### PROBLEM TO WORK ON
Please rewrite the listing below, changing every "computer-use agent" to "screen-control agent" and leaving everything else unchanged.

### DATA SHOWN
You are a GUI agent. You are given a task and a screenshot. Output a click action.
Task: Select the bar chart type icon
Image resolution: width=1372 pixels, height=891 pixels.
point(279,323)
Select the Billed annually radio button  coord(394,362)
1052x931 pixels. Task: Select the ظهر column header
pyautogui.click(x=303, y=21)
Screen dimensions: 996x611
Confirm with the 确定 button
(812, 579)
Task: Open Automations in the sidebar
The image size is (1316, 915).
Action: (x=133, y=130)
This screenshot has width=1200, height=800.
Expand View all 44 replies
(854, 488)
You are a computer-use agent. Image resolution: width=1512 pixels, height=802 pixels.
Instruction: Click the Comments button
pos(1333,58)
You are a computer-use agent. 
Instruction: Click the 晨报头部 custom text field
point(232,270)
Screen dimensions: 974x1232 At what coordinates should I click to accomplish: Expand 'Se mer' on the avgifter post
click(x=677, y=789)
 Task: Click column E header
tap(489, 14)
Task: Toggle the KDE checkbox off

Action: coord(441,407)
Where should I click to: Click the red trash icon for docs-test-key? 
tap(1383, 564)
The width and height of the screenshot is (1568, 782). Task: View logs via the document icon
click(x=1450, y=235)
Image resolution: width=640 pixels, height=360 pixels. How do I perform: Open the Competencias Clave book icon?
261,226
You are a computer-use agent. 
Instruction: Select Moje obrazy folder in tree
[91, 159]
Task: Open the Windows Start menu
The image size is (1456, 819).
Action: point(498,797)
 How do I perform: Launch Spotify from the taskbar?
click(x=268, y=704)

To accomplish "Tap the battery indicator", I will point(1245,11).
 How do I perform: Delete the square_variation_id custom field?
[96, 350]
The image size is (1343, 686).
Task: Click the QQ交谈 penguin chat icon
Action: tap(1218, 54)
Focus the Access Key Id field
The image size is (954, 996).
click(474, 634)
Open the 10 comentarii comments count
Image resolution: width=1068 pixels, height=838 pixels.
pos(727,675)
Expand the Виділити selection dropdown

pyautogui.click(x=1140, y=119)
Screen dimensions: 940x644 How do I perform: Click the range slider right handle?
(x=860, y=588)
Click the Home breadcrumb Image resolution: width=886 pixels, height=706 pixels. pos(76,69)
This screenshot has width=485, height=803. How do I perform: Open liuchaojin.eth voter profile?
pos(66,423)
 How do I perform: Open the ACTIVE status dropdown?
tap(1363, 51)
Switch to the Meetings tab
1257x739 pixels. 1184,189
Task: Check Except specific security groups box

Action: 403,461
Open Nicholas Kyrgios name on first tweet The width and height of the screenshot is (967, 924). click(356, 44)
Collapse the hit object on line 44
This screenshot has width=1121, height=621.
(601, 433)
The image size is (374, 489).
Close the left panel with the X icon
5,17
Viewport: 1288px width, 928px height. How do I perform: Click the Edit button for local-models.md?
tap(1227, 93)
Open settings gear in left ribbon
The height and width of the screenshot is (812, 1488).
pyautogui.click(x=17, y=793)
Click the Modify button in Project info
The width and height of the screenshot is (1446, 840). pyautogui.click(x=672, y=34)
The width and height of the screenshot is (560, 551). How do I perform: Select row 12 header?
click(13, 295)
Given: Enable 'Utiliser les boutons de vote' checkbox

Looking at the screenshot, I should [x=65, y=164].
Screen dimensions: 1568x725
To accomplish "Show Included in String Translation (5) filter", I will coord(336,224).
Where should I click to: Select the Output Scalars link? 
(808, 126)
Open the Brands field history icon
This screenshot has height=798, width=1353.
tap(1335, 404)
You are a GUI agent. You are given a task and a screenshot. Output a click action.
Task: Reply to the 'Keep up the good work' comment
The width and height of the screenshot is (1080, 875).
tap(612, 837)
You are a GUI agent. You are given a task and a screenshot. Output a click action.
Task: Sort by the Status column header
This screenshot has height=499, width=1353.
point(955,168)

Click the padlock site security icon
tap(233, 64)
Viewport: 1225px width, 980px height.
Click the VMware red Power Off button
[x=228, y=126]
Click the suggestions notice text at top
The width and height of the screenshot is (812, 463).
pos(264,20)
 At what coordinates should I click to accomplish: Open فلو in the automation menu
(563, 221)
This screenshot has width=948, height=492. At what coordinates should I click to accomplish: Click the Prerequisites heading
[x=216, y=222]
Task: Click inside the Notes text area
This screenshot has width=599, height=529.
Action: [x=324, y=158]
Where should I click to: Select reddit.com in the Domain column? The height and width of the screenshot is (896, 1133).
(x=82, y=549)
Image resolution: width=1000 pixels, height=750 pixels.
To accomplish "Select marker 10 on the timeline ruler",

### FINISHED TASK
You are a GUI agent. You are given a task and a screenshot. Output a click action.
Task: Select the bar chart type icon
Image resolution: width=1372 pixels, height=891 pixels.
point(279,323)
Select the Billed annually radio button  coord(394,362)
1052x931 pixels. Task: Select the ظهر column header
pyautogui.click(x=303, y=21)
Screen dimensions: 996x611
Confirm with the 确定 button
(812, 579)
Task: Open Automations in the sidebar
The image size is (1316, 915).
Action: (x=133, y=130)
This screenshot has width=1200, height=800.
Expand View all 44 replies
(854, 488)
You are a screen-control agent. Image resolution: width=1512 pixels, height=802 pixels.
Instruction: Click the Comments button
pos(1333,58)
You are a screen-control agent. 
Instruction: Click the 晨报头部 custom text field
point(232,270)
Screen dimensions: 974x1232 At what coordinates should I click to accomplish: Expand 'Se mer' on the avgifter post
click(x=677, y=789)
 Task: Click column E header
tap(489, 14)
Task: Toggle the KDE checkbox off

Action: coord(441,407)
Where should I click to: Click the red trash icon for docs-test-key? 
tap(1383, 564)
The width and height of the screenshot is (1568, 782). Task: View logs via the document icon
click(x=1450, y=235)
Image resolution: width=640 pixels, height=360 pixels. How do I perform: Open the Competencias Clave book icon?
261,226
You are a screen-control agent. 
Instruction: Select Moje obrazy folder in tree
[91, 159]
Task: Open the Windows Start menu
The image size is (1456, 819).
Action: point(498,797)
 How do I perform: Launch Spotify from the taskbar?
click(x=268, y=704)

To accomplish "Tap the battery indicator", I will point(1245,11).
 How do I perform: Delete the square_variation_id custom field?
[96, 350]
The image size is (1343, 686).
Task: Click the QQ交谈 penguin chat icon
Action: tap(1218, 54)
Focus the Access Key Id field
The image size is (954, 996).
click(474, 634)
Open the 10 comentarii comments count
Image resolution: width=1068 pixels, height=838 pixels.
pos(727,675)
Expand the Виділити selection dropdown

pyautogui.click(x=1140, y=119)
Screen dimensions: 940x644 How do I perform: Click the range slider right handle?
(x=860, y=588)
Click the Home breadcrumb Image resolution: width=886 pixels, height=706 pixels. pos(76,69)
This screenshot has width=485, height=803. How do I perform: Open liuchaojin.eth voter profile?
pos(66,423)
 How do I perform: Open the ACTIVE status dropdown?
tap(1363, 51)
Switch to the Meetings tab
1257x739 pixels. 1184,189
Task: Check Except specific security groups box

Action: 403,461
Open Nicholas Kyrgios name on first tweet The width and height of the screenshot is (967, 924). click(356, 44)
Collapse the hit object on line 44
This screenshot has width=1121, height=621.
(601, 433)
The image size is (374, 489).
Close the left panel with the X icon
5,17
Viewport: 1288px width, 928px height. How do I perform: Click the Edit button for local-models.md?
tap(1227, 93)
Open settings gear in left ribbon
The height and width of the screenshot is (812, 1488).
pyautogui.click(x=17, y=793)
Click the Modify button in Project info
The width and height of the screenshot is (1446, 840). pyautogui.click(x=672, y=34)
The width and height of the screenshot is (560, 551). How do I perform: Select row 12 header?
click(13, 295)
Given: Enable 'Utiliser les boutons de vote' checkbox

Looking at the screenshot, I should [x=65, y=164].
Screen dimensions: 1568x725
To accomplish "Show Included in String Translation (5) filter", I will coord(336,224).
Where should I click to: Select the Output Scalars link? 
(808, 126)
Open the Brands field history icon
This screenshot has height=798, width=1353.
tap(1335, 404)
You are a GUI agent. You are given a task and a screenshot. Output a click action.
Task: Reply to the 'Keep up the good work' comment
The width and height of the screenshot is (1080, 875).
tap(612, 837)
You are a GUI agent. You are given a task and a screenshot. Output a click action.
Task: Sort by the Status column header
This screenshot has height=499, width=1353.
point(955,168)

Click the padlock site security icon
tap(233, 64)
Viewport: 1225px width, 980px height.
Click the VMware red Power Off button
[x=228, y=126]
Click the suggestions notice text at top
The width and height of the screenshot is (812, 463).
pos(264,20)
 At what coordinates should I click to accomplish: Open فلو in the automation menu
(563, 221)
This screenshot has width=948, height=492. At what coordinates should I click to accomplish: Click the Prerequisites heading
[x=216, y=222]
Task: Click inside the Notes text area
This screenshot has width=599, height=529.
Action: [x=324, y=158]
Where should I click to: Select reddit.com in the Domain column? The height and width of the screenshot is (896, 1133).
(x=82, y=549)
Image resolution: width=1000 pixels, height=750 pixels.
To accomplish "Select marker 10 on the timeline ruler",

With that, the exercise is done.